Keep in mind that the unordered_set method only works if you have a good hash function for the type you need uniqued and sorted. For ints, this is easy! (The standard library provides a default hash which is simply the identity function.) Also, don't forget to sort at the end since unordered_set is, well, unordered :)
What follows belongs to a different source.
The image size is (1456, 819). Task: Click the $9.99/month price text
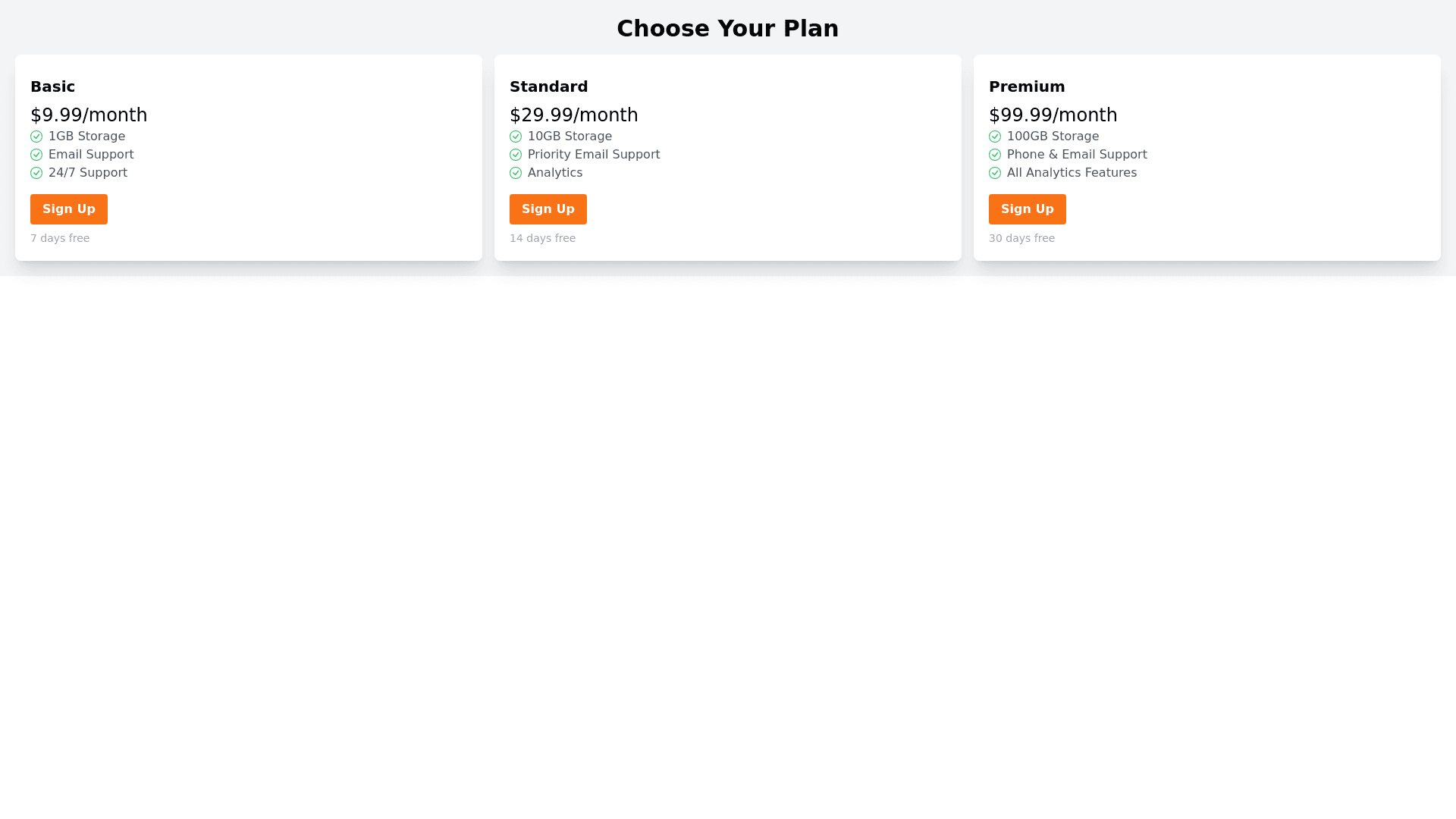89,115
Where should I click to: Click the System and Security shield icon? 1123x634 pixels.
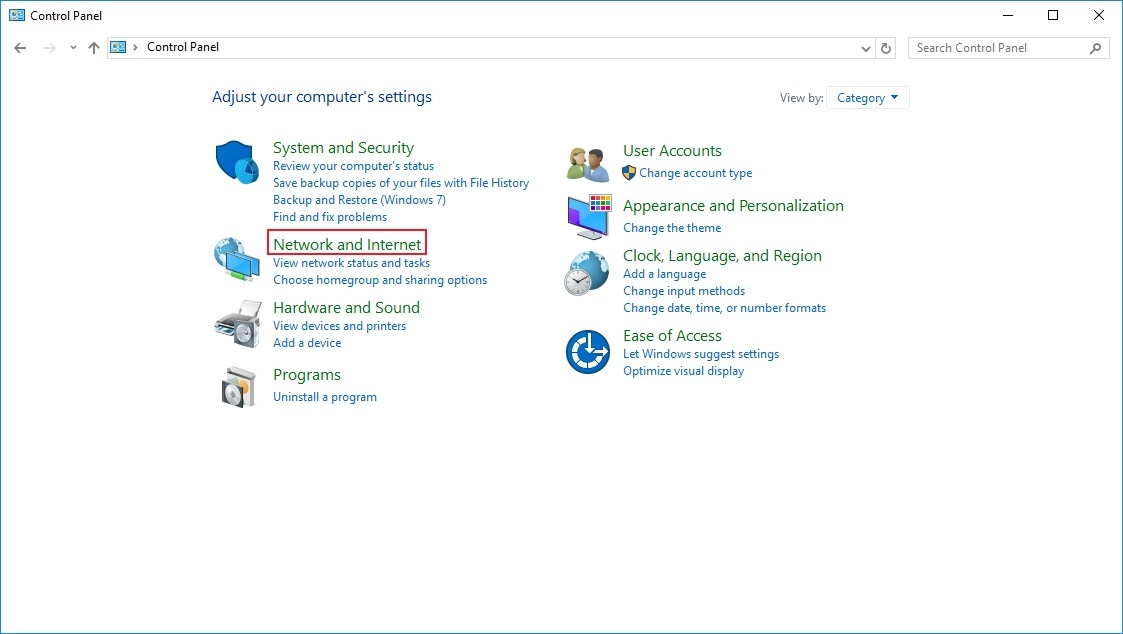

I did some digging inside the set and unordered_set implementation and discovered that the constructor actually construct a new node for every element, before checking its value to determine if it should actually be inserted (in Visual Studio implementation, at least).

Here are the 5 methods:

f1: Just using vector, sort + unique

sort( vec.begin(), vec.end() );
vec.erase( unique( vec.begin(), vec.end() ), vec.end() );

f2: Convert to set (using a constructor)

set<int> s( vec.begin(), vec.end() );
vec.assign( s.begin(), s.end() );

f3: Convert to set (manually)

set<int> s;
for (int i : vec)
    s.insert(i);
vec.assign( s.begin(), s.end() );

f4: Convert to unordered_set (using a constructor)

unordered_set<int> s( vec.begin(), vec.end() );
vec.assign( s.begin(), s.end() );
sort( vec.begin(), vec.end() );

f5: Convert to unordered_set (manually)

unordered_set<int> s;
for (int i : vec)
    s.insert(i);
vec.assign( s.begin(), s.end() );
sort( vec.begin(), vec.end() );

I did the test with a vector of 100,000,000 ints chosen randomly in ranges [1,10], [1,1000], and [1,100000]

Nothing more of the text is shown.